Excipient compatibility issues derive from either the direct interactions between a drug and excipients in the formulation or from the presence of reactive impurities in the excipients.9-12 Common excipients used in solid dosage form development contain a variety of reactive impurities such as reducing sugars, peroxides, aldehydes, and trace metals. There have been extensive studies and reviews on chemical degradations caused by these impurities.5,13-15

For the current study, the API was a small molecule compound with molecule weight less than 500 and pKa’s of 2.7 and 9.2. The API by itself had good long-term stability under normal storage conditions, but had significant compatibility issues when blended with commonly used immediate release solid dosage form excipients. Our studies revealed that the primary amine group with pKa of 9.2 in the structure was chiefly responsible for these issues. This article describes our effort in conducting excipient compatibility studies, and provides details on analytical characterization for mechanistic insights into these issues and development of mitigation strategies.

Compatibility Issue with Croscarmellose Sodium (ccS)

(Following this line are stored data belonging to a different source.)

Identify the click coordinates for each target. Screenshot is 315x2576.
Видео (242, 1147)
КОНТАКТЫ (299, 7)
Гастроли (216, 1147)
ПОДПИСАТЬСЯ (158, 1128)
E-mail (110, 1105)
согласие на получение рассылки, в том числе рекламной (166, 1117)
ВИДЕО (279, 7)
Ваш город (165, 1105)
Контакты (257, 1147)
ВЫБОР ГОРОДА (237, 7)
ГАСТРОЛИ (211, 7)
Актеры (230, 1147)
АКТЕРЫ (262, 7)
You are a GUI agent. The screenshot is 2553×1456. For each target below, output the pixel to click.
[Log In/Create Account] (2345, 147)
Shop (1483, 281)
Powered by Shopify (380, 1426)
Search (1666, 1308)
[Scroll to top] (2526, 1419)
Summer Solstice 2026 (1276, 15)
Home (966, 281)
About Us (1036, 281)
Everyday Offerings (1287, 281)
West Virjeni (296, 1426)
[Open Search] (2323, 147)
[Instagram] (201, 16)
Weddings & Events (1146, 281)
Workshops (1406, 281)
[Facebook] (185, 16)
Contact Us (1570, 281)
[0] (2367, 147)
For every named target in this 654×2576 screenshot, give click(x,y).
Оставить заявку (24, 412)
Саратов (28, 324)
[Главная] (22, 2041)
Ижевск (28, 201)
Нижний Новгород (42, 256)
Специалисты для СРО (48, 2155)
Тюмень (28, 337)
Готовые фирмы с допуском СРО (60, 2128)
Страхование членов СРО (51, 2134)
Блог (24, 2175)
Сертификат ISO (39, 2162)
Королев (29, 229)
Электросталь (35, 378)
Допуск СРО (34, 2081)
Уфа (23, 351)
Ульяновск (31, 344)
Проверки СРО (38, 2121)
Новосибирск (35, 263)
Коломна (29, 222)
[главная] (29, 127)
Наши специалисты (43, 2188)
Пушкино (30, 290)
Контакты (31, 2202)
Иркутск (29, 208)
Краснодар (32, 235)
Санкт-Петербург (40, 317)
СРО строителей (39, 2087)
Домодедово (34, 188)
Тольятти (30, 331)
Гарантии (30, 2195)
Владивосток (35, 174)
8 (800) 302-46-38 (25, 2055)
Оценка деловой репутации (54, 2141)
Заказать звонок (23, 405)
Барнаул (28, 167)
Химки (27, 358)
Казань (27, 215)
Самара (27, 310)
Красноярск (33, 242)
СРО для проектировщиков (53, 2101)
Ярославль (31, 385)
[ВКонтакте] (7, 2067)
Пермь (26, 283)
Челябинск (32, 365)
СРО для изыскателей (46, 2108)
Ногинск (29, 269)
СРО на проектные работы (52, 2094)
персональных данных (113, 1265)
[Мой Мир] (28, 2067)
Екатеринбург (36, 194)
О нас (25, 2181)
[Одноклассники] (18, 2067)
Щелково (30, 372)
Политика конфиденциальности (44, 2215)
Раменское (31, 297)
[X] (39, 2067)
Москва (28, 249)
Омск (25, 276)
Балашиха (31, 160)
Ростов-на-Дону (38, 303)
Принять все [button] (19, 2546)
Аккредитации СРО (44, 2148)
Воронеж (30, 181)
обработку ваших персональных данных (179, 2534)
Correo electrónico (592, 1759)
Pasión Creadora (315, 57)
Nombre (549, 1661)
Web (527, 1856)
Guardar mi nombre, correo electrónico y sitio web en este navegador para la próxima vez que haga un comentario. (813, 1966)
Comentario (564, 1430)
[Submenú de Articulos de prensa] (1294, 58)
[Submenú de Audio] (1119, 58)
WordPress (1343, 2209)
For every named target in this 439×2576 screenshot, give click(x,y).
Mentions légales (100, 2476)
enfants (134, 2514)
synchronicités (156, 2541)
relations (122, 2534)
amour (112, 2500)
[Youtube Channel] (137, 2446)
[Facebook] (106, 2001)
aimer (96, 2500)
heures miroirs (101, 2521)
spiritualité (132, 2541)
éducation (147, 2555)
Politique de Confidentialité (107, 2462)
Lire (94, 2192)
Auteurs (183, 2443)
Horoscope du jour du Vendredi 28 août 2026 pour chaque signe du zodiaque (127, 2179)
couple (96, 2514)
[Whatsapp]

CCS is widely used in solid dosage formulations as a super disintegrant. CCS at 5%w/w was included in the blend for the excipient compatibility study. However, HPLC analysis results showed ~89% w/w recovery of the API for samples with 20% drug loading and ~70% recovery for samples with 5% drug loading. Further inspections of sample compositions and HPLC results showed that the sample without CCS at 20% drug loading had no recovery issue, suggesting CCS may be responsible for the low recovery. Additional HPLC analysis of the CCS-API (1:1, w/w) binary mixture and the API standard solution spiked into the placebo matrix confirmed that the low recovery issue was indeed caused by CCS. Since CCS is of ionic nature and the API is partially ionized in the HPLC diluent of methanol/water (40/60, v/v), it was hypothesized that the API conjugated with CCS through ionic interactions, forming the API-croscarmellose salt with reduced solubility. The low recovery suggested that this salt likely had precipitated out of the solutions; however, the precipitation could not easily be noticed in the initial analysis of the formulation blend samples because of other insoluble materials.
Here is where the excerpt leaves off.